• **Exercise tasks**:
a) In the text on positive semidefinite matrices, write out the passage from "Principal minors: PD" to "theorem (kernel PSD)." again, substituting "quadratic function" for "quadratic form".
b) Continue the text on positive semidefinite matrices, starting after its last sentence.

• **Extracted text**:
⟨

Covariance/variance: PSD guarantees nonnegative variances; PCA/SVD rely on PSD covariance.
Kernels/GPs/SVMs: PSD kernels ensure valid feature maps and convex objectives.
Optimization: Hessian PSD/PD gives convexity; PD enables Newton/Cholesky steps.
Metrics/whitening: SPD metrics shape distance (Mahalanobis), whitening for decorrelation.
Uncertainty: GP posterior covariance must remain PSD for meaningful variances.

Algorithmic development (milestones)#

1900s: Mercer’s theorem (kernel PSD) and early quadratic form characterizations.
1918: Schur complement criteria.
1910–1940s: Cholesky factorization for SPD solves.
1950s–2000s: Convex optimization and interior-point methods rely on PSD cones.
1990s–2000s: SVMs/GPs bring PSD kernels mainstream in ML.

Definitions#

PSD: $A\succeq 0$ if $A=A^\top$ and $x^\top A x\ge 0$ for all $x$; PD: $x^\top A x>0$ for all $x\neq 0$.
Eigenvalue test: PSD/PD iff eigenvalues nonnegative/positive.
Principal minors: PD iff all leading principal minors are positive (Sylvester).
Gram matrix: $G=XX^\top$ is PSD; kernel matrix $K_{ij}=k(x_i,x_j)$ is PSD if $k$ is a valid kernel.
Cholesky: $A=LL^\top$ for SPD $A$ with $L$ lower-triangular and positive diagonal.

Essential vs Optional: Theoretical ML

Theoretical (essential)#

PSD/PD definitions via quadratic form and eigenvalues.
Sylvester’s criterion (leading principal minors > 0 for PD).
Schur complement PSD condition.
Mercer’s theorem (kernel PSD).
Cholesky existence for SPD.

Applied (landmark systems)#

SVM with PSD kernels (Cortes–Vapnik 1995).
Gaussian Processes (Rasmussen–Williams 2006) using PSD kernels and Cholesky.
Kernel Ridge Regression (Murphy 2022) solved via SPD systems.
Whitening and Mahalanobis metrics in anomaly detection (De Maesschalck 2000).
GP uncertainty calibration and jitter practice (Seeger 2004).

Key ideas: Where it shows up

Covariance and PCA

$\Sigma=\tfrac{1}{n}X_c^\top X_c \succeq 0$; eigenvalues are variances. PCA uses PSD structure. References: Jolliffe 2002; Shlens 2014.

⟩

Rows of pointing data
⟨

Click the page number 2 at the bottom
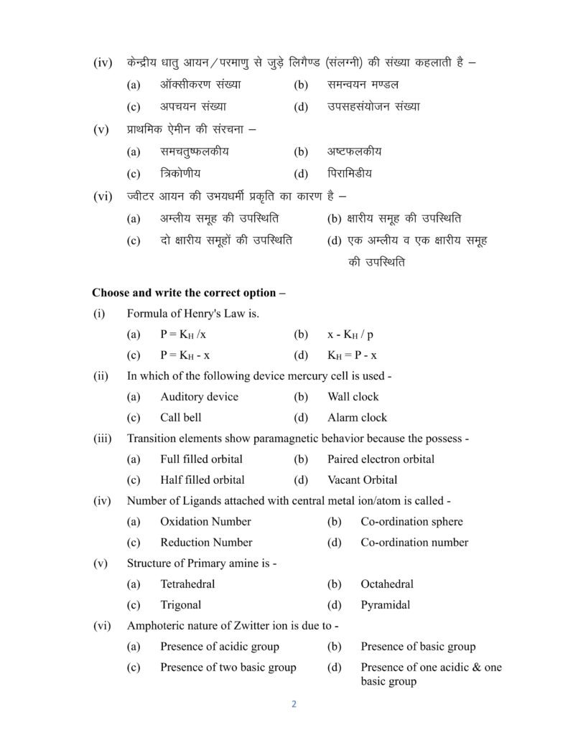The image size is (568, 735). click(x=294, y=703)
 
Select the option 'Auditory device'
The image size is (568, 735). click(x=199, y=396)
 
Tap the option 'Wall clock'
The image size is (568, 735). click(x=353, y=396)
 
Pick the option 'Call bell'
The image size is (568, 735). click(x=181, y=417)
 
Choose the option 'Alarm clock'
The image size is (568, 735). click(x=357, y=417)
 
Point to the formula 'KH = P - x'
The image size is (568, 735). click(x=352, y=355)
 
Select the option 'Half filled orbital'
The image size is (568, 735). click(x=202, y=479)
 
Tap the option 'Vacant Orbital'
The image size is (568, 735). click(x=362, y=479)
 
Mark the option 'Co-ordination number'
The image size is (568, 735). click(x=414, y=542)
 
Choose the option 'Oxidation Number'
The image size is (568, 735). click(x=205, y=522)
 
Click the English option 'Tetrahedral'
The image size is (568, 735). click(x=187, y=584)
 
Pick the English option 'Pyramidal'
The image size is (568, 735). click(x=386, y=605)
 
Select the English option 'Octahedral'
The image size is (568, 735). click(x=387, y=584)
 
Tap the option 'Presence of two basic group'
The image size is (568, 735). click(x=228, y=668)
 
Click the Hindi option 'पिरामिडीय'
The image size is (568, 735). click(x=350, y=174)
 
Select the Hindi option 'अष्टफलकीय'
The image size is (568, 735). click(x=354, y=152)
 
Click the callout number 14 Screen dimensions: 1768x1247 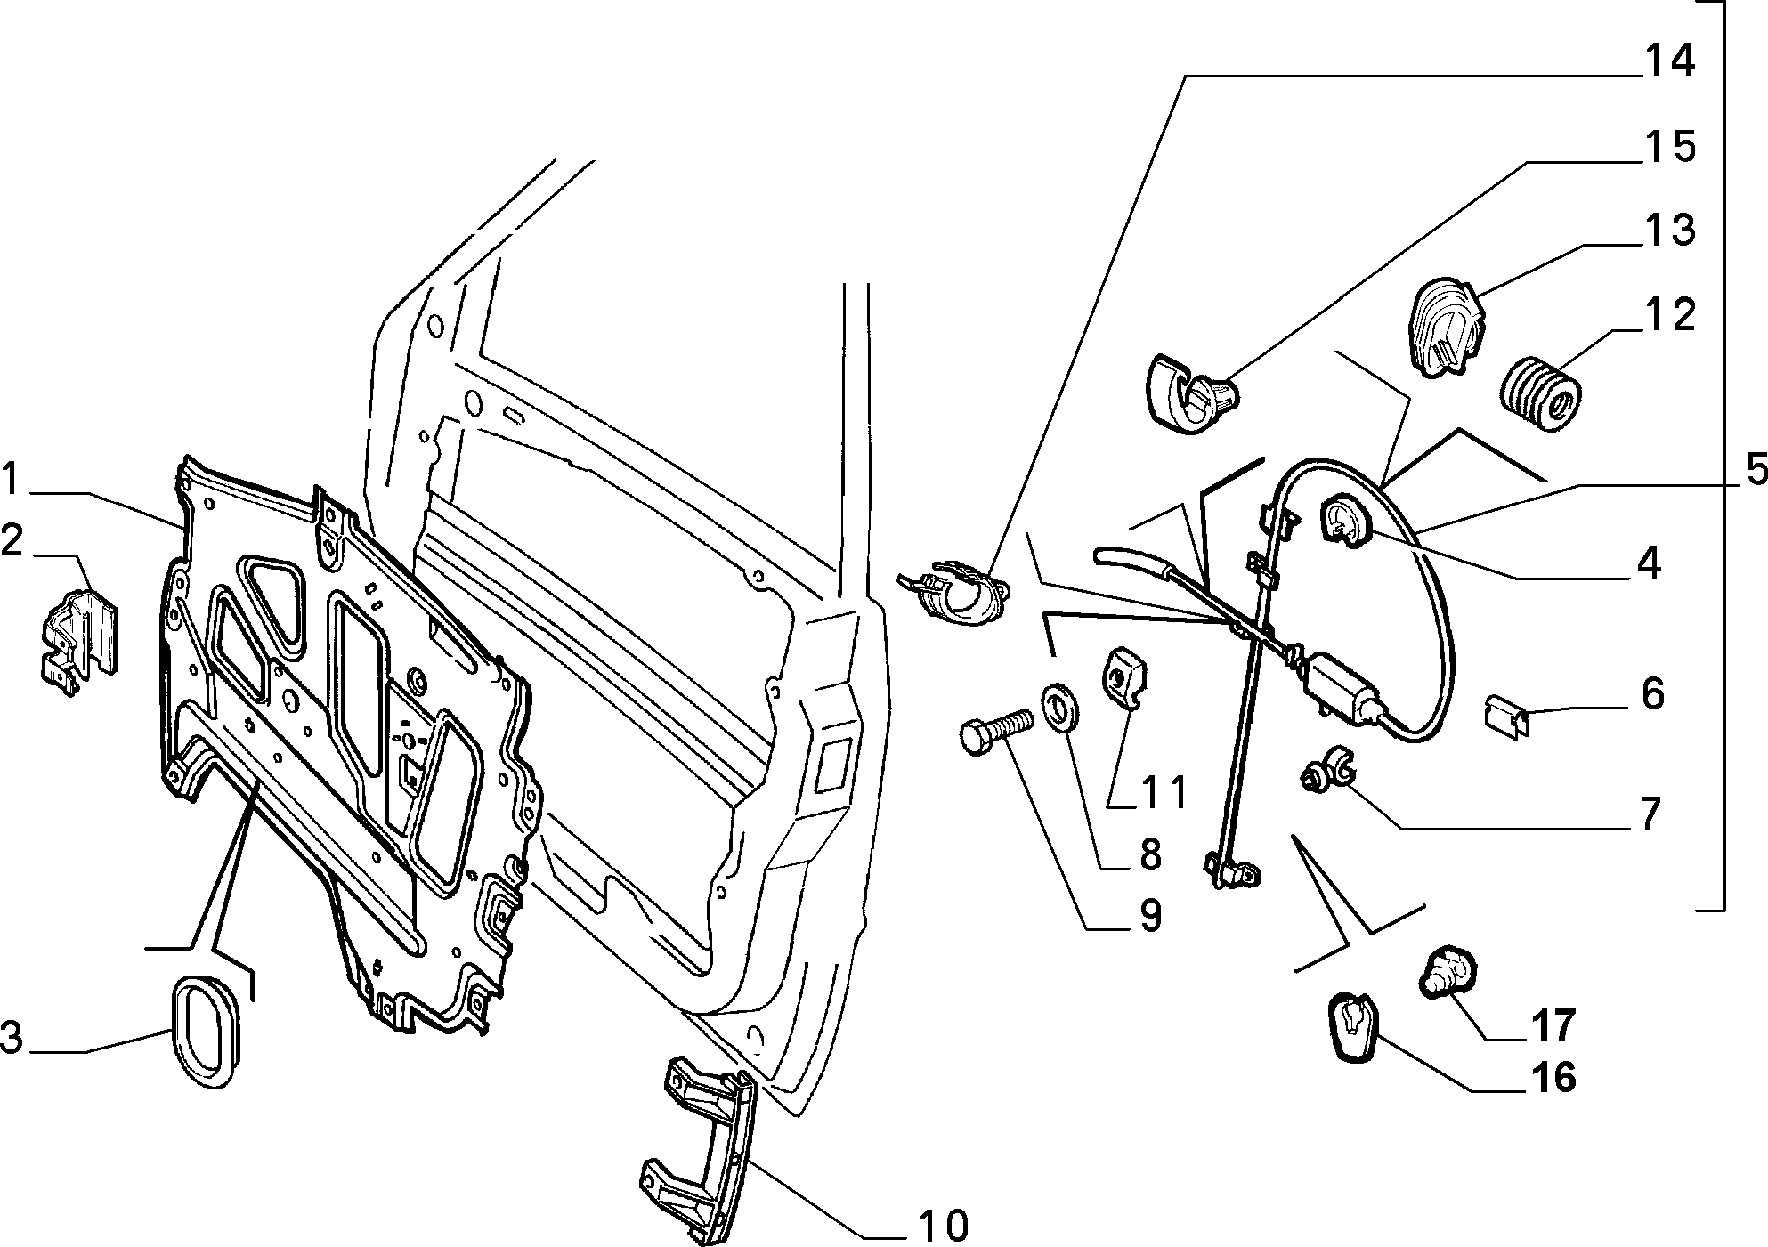tap(1668, 61)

⟩

• **Answers per task**:
a)
Principal minors: PD iff all leading principal minors are positive (Sylvester).
Gram matrix: $G=XX^\top$ is PSD; kernel matrix $K_{ij}=k(x_i,x_j)$ is PSD if $k$ is a valid kernel.
Cholesky: $A=LL^\top$ for SPD $A$ with $L$ lower-triangular and positive diagonal.

Essential vs Optional: Theoretical ML

Theoretical (essential)#

PSD/PD definitions via quadratic function and eigenvalues.
Sylvester’s criterion (leading principal minors > 0 for PD).
Schur complement PSD condition.
Mercer’s theorem (kernel PSD).

b)
Kernels and SVMs/GPs

RBF/linear/polynomial kernels yield PSD $K$; SVM dual and GP posteriors rely on PSD/PD for convexity and validity. References: Cortes–Vapnik 1995; Schölkopf–Smola 2002; Rasmussen–Williams 2006.

Hessians and convexity

For twice-differentiable losses, PSD Hessian implies convex; PD gives strict convexity. References: Boyd–Vandenberghe 2004; Nocedal–Wright 2006.

Mahalanobis distance & whitening

SPD metrics reweight features; whitening uses $\Sigma^{-1/2}$. References: De Maesschalck et al. 2000 (Mahalanobis in chemometrics); Murphy 2022.

Cholesky-based solvers (KRR/GP)

SPD kernel matrices solved via Cholesky for stability; jitter added for near-singular cases. References: Rasmussen–Williams 2006; Seeger 2004.

Notation

PSD/PD: $A\succeq 0$, $A\succ 0$; quadratic form $x^\top A x$.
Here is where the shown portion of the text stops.